“La mujer, cuando va a dar a luz, siente tristeza, porque ha llegado su hora; pero, en cuanto da a luz al niño, ni se acuerda del apuro, por la alegría de que al mundo le ha nacido un hombre. También vosotros ahora sentís tristeza; pero volveré a veros, y se alegrará vuestro corazón, y nadie os quitará vuestra alegría” (Jn. 16,22).
La oración es lugar de espera confiada. No siempre oramos desde la plenitud, ni desde la claridad, ni desde el gozo. A menudo lo hacemos en la noche, con el alma cansada o herida, como quien lleva dentro un anhelo que no termina de saciarse. Pero si permanecemos allí, aunque no veamos nada, aunque no entendamos nada, la oración se convierte en una especie de matriz espiritual donde algo nuevo se está gestando. No lo vemos aún, pero la promesa late. Jesús volverá, y entonces, dice Él, “nadie os quitará vuestra alegría”.

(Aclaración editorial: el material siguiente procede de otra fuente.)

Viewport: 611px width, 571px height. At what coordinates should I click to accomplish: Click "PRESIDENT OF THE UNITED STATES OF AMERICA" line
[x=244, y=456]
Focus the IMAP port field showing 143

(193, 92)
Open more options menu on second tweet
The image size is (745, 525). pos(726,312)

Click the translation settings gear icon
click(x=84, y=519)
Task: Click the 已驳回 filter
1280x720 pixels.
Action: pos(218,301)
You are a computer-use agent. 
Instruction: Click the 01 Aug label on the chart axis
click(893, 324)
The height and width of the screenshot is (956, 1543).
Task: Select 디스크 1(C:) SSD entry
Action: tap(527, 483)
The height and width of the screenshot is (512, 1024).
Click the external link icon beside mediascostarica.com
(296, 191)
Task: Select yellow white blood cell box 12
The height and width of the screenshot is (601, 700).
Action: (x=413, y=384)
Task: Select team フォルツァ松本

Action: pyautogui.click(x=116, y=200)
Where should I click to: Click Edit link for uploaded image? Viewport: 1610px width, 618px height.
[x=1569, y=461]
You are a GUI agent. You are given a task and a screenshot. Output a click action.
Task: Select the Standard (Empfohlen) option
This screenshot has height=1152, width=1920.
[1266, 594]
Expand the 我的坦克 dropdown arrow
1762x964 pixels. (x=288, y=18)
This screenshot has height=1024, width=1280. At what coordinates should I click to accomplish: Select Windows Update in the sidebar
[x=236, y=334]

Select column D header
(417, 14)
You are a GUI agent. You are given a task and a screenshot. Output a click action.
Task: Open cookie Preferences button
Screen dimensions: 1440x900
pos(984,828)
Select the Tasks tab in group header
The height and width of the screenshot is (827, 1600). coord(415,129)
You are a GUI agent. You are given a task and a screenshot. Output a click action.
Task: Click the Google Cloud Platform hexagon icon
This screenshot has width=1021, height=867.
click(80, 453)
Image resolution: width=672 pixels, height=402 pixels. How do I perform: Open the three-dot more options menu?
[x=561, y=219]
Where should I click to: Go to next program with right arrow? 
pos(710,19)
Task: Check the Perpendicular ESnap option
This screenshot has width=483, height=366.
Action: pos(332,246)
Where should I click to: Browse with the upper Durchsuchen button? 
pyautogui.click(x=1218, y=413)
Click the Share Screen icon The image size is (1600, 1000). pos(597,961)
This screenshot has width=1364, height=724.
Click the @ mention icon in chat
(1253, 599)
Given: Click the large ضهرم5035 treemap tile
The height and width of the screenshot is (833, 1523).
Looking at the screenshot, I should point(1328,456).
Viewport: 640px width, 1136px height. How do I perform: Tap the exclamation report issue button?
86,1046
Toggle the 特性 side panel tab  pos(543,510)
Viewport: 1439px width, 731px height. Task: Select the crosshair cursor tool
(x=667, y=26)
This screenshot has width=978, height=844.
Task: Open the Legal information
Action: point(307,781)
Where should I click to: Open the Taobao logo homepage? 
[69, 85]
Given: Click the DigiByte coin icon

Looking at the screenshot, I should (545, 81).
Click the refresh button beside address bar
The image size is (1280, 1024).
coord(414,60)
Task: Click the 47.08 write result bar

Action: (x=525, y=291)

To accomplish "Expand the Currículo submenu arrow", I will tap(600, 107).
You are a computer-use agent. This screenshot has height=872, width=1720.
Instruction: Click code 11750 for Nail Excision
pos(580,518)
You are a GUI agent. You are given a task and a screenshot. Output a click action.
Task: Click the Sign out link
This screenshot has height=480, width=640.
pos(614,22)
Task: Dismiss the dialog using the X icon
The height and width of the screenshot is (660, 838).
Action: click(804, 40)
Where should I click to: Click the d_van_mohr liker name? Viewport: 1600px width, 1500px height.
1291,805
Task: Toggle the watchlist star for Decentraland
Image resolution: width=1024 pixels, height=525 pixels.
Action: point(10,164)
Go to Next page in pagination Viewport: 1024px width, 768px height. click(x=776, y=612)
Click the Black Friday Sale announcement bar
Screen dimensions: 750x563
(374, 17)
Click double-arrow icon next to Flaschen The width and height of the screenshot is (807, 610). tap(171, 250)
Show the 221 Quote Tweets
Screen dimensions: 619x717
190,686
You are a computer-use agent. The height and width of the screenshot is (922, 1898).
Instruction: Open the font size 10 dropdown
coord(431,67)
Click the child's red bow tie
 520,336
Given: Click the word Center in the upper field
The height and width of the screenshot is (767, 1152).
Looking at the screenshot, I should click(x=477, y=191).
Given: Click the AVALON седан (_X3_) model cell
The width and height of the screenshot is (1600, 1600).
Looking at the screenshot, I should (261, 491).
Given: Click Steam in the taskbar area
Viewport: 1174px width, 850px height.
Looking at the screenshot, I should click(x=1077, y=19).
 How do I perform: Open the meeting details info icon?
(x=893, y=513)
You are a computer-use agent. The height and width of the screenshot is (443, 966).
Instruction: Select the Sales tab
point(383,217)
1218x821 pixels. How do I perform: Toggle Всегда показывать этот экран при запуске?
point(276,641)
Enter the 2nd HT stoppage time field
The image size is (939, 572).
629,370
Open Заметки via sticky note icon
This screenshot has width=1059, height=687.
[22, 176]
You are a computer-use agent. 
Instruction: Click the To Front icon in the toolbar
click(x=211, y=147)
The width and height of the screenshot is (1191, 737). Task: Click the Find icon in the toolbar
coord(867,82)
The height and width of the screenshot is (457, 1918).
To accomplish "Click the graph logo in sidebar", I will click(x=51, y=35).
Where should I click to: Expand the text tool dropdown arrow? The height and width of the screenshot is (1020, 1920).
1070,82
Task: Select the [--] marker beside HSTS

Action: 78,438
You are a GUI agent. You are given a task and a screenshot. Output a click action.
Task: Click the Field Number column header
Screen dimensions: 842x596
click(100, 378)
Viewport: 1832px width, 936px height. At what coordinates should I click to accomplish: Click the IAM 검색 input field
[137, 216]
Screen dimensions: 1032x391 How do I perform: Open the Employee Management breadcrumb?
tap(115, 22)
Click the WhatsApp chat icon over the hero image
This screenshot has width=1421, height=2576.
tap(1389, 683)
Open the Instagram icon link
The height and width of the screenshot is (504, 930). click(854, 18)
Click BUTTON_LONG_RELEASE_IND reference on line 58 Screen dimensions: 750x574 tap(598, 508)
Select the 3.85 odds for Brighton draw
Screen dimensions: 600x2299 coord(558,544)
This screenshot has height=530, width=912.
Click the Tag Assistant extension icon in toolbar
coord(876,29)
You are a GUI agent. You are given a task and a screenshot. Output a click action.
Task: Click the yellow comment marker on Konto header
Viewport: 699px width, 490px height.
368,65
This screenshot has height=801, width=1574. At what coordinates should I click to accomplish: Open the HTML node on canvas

La oración no es el instante del alumbramiento, sino ese tiempo de dolor esperanzado, como el de la mujer que da a luz. Aparentemente no pasa nada, pero todo está ocurriendo. Y el que ora, aun cuando ahora llora, ya pertenece secretamente a la alegría que un día vendrá a iluminarle. Porque la oración es también anticipación: al abrir el corazón a Dios, algo de su luz futura ya nos roza, algo de su consuelo eterno empieza a nacer en nosotros.
Jesús, aunque muchas veces no te vea, aunque me falten las fuerzas o no entienda tus tiempos, quiero permanecer en oración, como quien espera la alegría verdadera. Amén.